* TASKS:
**a)** Summarize the excerpted passage on ship reference frames in two sentences.
**b)** Render the records as a Markdown table with the columns Row and Line, giving each nonblank line its own numbered row. Leave the pictures out of the answer.

* EXCERPTED PASSAGE:

===

A simplified 3-DOF model of the ship describing the coupled motions in surge, roll, and yaw is used to represent the ship dynamics.

2.1 Reference Frames

Two reference frames are considered; a geographical reference frame fixed to the ocean surface, and a reference frame fixed to the vessel (body frame). Figure 11.1 depicts the two reference frames in the horizontal plane, that is, the z-axis is not shown in Fig. 11.1.

Fig. 11.1

Horizontal plane, reference frames, and angle definitions

The reference frame fixed to the vessel is moving with the vessel and it has its origin at a location o _b midships. The body axes x ^b, y ^b, and z ^b coincide with the principle axes of inertia, as defined in [5]. The vectors decomposed in the body frame are denoted in boldface with a superscript b.

We make the following assumption:

Assumption 11.1.

The geographical reference frame fixed to the ocean surface is inertial.

The ocean surface reference frame is defined by the North-East-Down coordinate system in [5], with the axes accordingly. Boldface and a superscript n denote the vectors expressed in the inertial frame.

===

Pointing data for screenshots

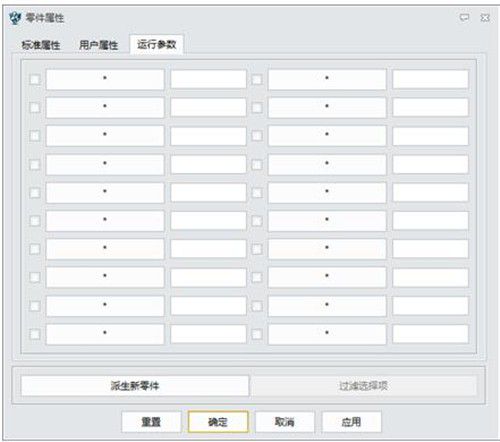This screenshot has width=500, height=442.
Task: Click the 派生新零件 button
Action: tap(135, 386)
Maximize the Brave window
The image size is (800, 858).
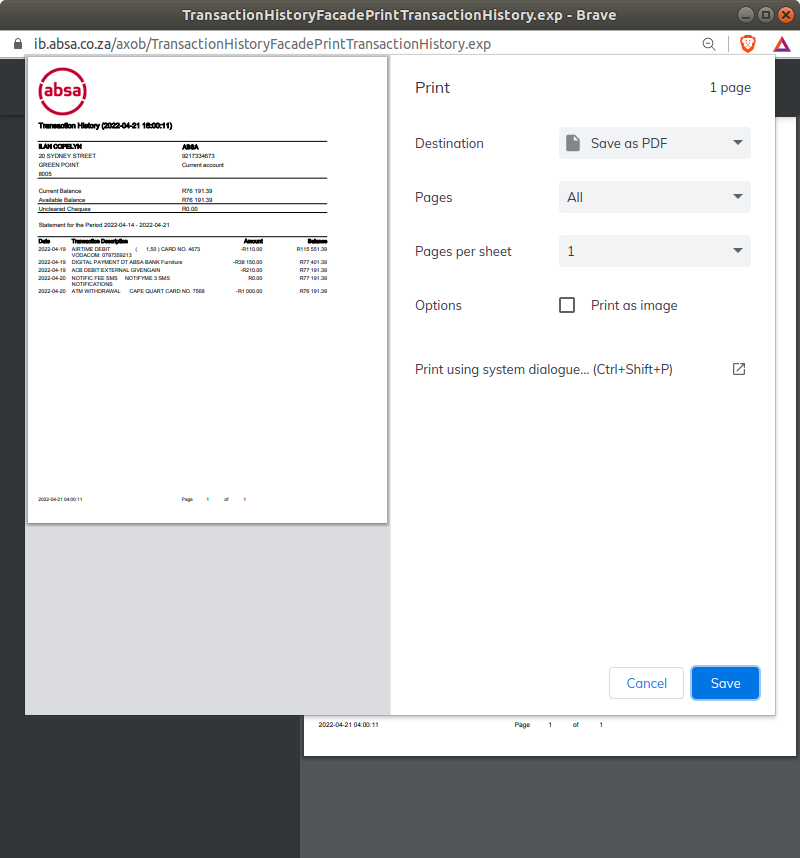[x=765, y=15]
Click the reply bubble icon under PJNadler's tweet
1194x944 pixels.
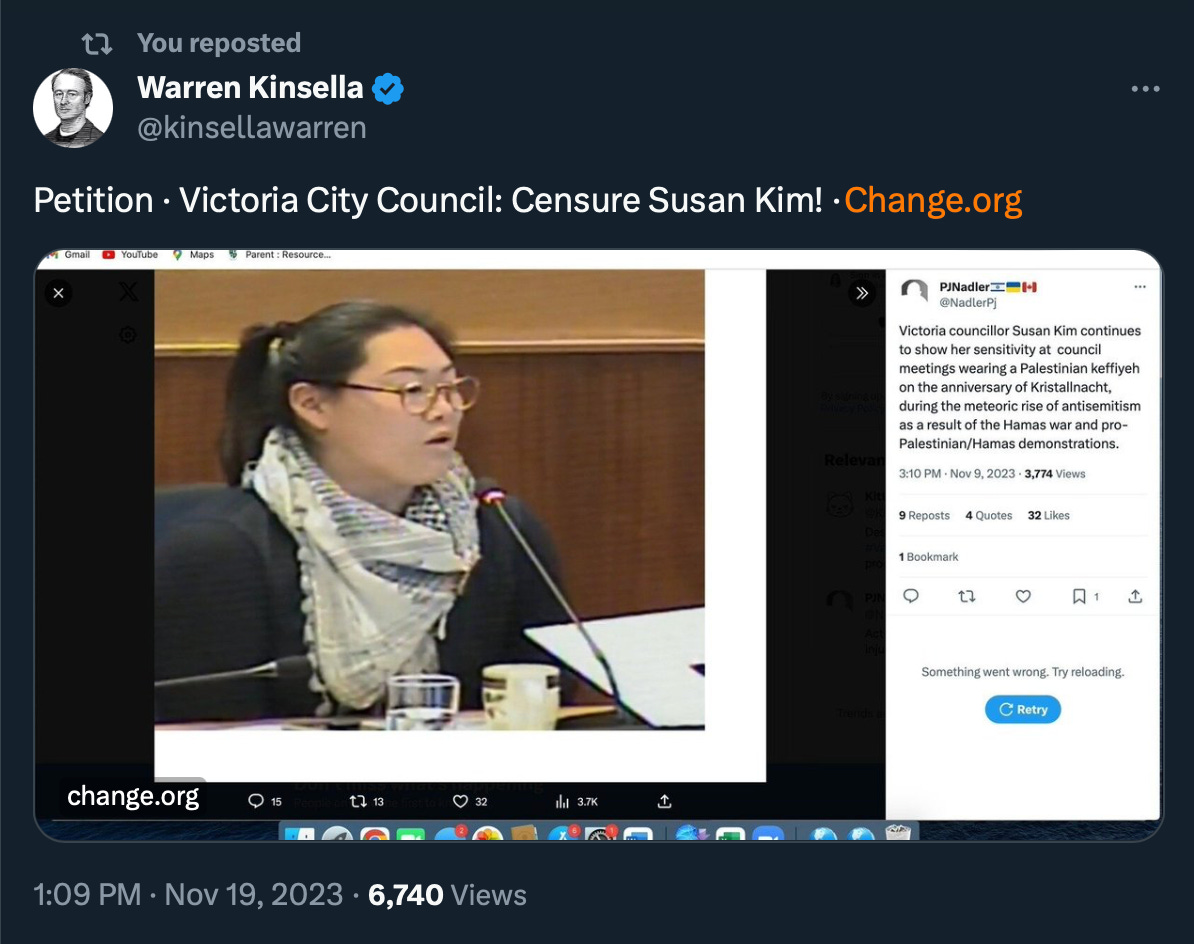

===

* TASK-BY-TASK OUTPUTS:
**a)** The ship dynamics are represented by a simplified 3-DOF model of coupled surge, roll, and yaw motions, using two reference frames: one fixed to the ocean surface and one fixed to the vessel. The vessel frame moves with the ship and has its origin midships, while the ocean surface frame is assumed to be inertial and is defined by the North-East-Down coordinate system, with vectors in the two frames marked in boldface with a superscript b or n.

**b)**
| Row | Line |
|---|---|
| 1 | This screenshot has width=500, height=442. |
| 2 | Task: Click the 派生新零件 button |
| 3 | Action: tap(135, 386) |
| 4 | Maximize the Brave window |
| 5 | The image size is (800, 858). |
| 6 | [x=765, y=15] |
| 7 | Click the reply bubble icon under PJNadler's tweet |
| 8 | 1194x944 pixels. |